Task to complete: Please give back, word for word, only the lines starting at the one containing "The height and width of the screenshot is (290, 386)." and ending at the one containing "Click the word Failed" within the material below.
(Given records Opens)
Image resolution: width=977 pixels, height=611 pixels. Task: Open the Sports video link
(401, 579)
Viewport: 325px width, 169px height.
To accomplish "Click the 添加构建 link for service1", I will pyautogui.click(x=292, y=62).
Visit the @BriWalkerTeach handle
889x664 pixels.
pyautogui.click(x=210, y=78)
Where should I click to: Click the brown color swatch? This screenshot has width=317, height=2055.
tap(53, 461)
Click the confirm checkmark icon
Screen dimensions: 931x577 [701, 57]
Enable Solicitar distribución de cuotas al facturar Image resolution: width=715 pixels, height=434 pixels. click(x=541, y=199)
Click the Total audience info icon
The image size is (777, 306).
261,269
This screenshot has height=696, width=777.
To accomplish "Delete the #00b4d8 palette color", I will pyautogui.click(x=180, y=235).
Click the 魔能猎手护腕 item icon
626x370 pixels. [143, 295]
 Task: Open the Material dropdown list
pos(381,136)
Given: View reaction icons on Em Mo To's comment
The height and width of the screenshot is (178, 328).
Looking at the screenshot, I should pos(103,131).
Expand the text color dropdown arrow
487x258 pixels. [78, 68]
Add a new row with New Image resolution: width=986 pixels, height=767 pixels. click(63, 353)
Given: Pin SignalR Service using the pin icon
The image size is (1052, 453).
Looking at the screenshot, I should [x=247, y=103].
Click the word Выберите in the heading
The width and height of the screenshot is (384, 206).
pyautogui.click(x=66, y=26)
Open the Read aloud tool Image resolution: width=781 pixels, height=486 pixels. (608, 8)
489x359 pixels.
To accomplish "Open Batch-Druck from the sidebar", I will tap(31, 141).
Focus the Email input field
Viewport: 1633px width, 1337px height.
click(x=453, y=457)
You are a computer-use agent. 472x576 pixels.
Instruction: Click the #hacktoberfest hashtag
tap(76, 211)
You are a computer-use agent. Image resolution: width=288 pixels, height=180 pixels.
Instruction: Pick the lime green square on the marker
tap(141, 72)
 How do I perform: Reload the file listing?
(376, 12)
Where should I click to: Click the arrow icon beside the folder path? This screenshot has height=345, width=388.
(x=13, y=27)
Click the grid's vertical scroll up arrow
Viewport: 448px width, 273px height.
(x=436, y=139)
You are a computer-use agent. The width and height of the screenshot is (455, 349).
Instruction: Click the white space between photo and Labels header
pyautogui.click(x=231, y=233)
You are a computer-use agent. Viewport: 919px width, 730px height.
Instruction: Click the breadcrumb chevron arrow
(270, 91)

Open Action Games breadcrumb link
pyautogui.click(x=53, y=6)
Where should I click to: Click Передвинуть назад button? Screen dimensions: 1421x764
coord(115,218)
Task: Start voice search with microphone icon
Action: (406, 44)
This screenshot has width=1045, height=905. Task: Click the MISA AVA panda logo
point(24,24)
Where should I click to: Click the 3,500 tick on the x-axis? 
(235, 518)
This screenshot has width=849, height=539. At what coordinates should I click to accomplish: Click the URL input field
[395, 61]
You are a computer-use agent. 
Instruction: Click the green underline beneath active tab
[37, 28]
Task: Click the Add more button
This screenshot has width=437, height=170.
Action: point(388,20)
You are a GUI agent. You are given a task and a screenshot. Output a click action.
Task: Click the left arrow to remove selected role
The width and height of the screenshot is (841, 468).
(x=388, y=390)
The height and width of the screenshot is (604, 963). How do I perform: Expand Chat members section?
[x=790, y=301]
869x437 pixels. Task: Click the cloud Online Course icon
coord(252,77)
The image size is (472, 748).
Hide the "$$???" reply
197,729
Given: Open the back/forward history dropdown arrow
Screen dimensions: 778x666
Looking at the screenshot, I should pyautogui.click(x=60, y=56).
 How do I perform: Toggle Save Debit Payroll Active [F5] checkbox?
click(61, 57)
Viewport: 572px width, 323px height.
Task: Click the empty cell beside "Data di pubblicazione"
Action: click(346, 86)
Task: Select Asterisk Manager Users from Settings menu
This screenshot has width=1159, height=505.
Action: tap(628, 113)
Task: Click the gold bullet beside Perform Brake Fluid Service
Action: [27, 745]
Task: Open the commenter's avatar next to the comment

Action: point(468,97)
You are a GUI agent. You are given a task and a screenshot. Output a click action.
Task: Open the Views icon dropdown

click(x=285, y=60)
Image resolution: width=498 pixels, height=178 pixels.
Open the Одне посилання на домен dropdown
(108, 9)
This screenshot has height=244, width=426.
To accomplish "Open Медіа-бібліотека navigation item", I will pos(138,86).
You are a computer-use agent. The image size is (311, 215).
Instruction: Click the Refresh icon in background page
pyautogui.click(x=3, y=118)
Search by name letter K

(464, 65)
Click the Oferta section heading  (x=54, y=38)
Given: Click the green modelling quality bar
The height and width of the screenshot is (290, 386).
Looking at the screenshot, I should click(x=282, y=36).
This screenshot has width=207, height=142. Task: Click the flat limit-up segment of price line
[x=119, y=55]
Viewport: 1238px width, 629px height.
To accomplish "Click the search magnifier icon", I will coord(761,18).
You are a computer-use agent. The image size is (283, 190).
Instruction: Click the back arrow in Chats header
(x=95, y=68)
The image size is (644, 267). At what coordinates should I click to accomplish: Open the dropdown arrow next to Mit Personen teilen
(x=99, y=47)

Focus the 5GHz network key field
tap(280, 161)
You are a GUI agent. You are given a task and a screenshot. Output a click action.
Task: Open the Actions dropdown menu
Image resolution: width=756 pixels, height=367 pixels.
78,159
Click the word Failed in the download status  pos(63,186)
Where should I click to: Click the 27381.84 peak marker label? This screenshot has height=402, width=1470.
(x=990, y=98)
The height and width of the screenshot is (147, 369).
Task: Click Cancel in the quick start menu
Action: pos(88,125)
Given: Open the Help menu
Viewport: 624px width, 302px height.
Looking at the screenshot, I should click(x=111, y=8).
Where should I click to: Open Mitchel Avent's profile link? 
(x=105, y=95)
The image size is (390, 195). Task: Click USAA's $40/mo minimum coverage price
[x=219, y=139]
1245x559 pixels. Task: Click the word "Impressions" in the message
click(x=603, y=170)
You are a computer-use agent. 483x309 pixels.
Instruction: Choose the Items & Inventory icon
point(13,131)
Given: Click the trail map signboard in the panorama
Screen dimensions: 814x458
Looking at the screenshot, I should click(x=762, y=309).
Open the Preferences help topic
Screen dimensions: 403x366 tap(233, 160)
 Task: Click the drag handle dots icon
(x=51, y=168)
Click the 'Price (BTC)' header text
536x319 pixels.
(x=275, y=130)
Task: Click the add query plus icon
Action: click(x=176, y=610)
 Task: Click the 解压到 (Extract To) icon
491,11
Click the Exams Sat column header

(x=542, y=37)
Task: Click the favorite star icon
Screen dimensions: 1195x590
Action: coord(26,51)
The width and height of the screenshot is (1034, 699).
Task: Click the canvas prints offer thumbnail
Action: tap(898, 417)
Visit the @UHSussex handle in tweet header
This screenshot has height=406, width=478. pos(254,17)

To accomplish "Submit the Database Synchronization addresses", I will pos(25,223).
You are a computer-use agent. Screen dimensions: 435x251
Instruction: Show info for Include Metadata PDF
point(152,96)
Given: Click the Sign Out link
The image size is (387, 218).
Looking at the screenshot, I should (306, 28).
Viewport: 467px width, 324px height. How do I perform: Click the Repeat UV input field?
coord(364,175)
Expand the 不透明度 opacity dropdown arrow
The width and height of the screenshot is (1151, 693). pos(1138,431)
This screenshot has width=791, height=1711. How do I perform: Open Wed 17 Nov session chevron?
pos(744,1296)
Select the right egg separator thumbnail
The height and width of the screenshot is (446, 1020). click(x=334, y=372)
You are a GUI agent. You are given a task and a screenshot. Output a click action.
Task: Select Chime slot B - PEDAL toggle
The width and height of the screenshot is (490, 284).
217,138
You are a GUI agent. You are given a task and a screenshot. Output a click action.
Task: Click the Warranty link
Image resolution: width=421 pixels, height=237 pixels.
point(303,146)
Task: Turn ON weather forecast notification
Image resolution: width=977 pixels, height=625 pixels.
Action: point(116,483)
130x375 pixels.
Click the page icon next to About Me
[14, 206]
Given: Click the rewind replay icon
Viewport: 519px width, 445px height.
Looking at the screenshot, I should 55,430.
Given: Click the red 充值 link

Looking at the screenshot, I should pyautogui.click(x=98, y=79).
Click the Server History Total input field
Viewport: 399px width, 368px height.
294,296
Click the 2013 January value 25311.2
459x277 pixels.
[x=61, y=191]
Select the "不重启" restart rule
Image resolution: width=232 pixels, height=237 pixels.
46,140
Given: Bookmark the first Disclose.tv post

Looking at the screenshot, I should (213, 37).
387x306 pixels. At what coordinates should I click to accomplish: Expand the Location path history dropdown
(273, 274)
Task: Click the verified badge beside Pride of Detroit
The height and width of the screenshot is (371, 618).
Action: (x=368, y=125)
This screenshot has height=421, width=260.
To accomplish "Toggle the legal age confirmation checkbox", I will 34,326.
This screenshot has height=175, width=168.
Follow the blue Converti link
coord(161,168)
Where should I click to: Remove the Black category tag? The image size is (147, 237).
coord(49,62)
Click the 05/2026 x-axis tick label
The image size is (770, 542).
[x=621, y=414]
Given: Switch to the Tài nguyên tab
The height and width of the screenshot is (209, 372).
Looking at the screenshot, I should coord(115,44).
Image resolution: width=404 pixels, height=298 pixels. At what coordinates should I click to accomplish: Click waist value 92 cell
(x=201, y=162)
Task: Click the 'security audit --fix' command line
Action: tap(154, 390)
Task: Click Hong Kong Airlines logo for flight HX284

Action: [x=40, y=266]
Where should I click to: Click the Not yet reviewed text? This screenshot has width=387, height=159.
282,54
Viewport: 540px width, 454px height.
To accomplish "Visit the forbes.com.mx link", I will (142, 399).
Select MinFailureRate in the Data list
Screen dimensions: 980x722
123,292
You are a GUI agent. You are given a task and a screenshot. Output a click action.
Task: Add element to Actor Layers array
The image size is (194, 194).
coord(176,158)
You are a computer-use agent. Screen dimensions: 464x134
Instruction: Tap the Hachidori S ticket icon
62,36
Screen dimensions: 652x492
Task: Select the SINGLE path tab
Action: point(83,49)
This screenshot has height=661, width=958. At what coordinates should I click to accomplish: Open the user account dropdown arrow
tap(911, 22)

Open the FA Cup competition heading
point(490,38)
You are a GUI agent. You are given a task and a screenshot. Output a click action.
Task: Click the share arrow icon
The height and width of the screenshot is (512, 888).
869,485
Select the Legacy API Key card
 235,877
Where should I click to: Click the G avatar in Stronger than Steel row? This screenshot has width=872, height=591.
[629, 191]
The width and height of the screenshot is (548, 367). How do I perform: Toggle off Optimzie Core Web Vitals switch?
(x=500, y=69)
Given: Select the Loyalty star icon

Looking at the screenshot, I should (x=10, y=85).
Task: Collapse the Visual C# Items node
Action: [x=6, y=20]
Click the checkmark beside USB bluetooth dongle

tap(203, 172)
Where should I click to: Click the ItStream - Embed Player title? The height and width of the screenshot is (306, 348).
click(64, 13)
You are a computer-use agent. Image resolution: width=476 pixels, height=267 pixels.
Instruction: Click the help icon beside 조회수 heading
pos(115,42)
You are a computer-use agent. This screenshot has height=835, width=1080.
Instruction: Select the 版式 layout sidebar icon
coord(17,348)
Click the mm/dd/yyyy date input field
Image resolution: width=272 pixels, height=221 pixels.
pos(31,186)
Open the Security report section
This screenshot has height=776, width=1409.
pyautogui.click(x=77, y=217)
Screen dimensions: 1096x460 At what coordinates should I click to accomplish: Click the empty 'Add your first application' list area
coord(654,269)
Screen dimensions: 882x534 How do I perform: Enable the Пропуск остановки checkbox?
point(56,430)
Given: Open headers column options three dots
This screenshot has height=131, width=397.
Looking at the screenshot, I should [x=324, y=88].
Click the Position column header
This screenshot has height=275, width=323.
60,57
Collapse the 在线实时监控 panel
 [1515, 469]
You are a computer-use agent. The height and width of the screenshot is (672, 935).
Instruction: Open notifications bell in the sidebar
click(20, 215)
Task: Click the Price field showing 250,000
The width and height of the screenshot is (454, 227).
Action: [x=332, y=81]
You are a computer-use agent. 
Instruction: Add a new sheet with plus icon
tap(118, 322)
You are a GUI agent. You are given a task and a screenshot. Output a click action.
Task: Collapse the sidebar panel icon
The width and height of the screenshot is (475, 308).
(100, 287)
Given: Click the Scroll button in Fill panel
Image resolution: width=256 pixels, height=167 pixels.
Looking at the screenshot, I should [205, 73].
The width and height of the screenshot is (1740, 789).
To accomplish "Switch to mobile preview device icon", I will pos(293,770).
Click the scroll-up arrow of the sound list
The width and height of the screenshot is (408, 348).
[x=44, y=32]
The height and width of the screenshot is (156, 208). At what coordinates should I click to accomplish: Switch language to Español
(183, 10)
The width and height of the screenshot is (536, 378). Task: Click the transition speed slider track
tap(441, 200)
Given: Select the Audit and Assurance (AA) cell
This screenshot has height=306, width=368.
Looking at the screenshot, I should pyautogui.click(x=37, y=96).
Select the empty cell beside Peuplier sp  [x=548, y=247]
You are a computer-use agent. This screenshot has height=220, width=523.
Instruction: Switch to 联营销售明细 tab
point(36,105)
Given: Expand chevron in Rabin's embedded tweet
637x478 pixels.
(Given records Closes)
Task output:
The height and width of the screenshot is (290, 386).
Looking at the screenshot, I should click(x=282, y=36).
This screenshot has width=207, height=142. Task: Click the flat limit-up segment of price line
[x=119, y=55]
Viewport: 1238px width, 629px height.
To accomplish "Click the search magnifier icon", I will coord(761,18).
You are a computer-use agent. The image size is (283, 190).
Instruction: Click the back arrow in Chats header
(x=95, y=68)
The image size is (644, 267). At what coordinates should I click to accomplish: Open the dropdown arrow next to Mit Personen teilen
(x=99, y=47)

Focus the 5GHz network key field
tap(280, 161)
You are a GUI agent. You are given a task and a screenshot. Output a click action.
Task: Open the Actions dropdown menu
Image resolution: width=756 pixels, height=367 pixels.
78,159
Click the word Failed in the download status  pos(63,186)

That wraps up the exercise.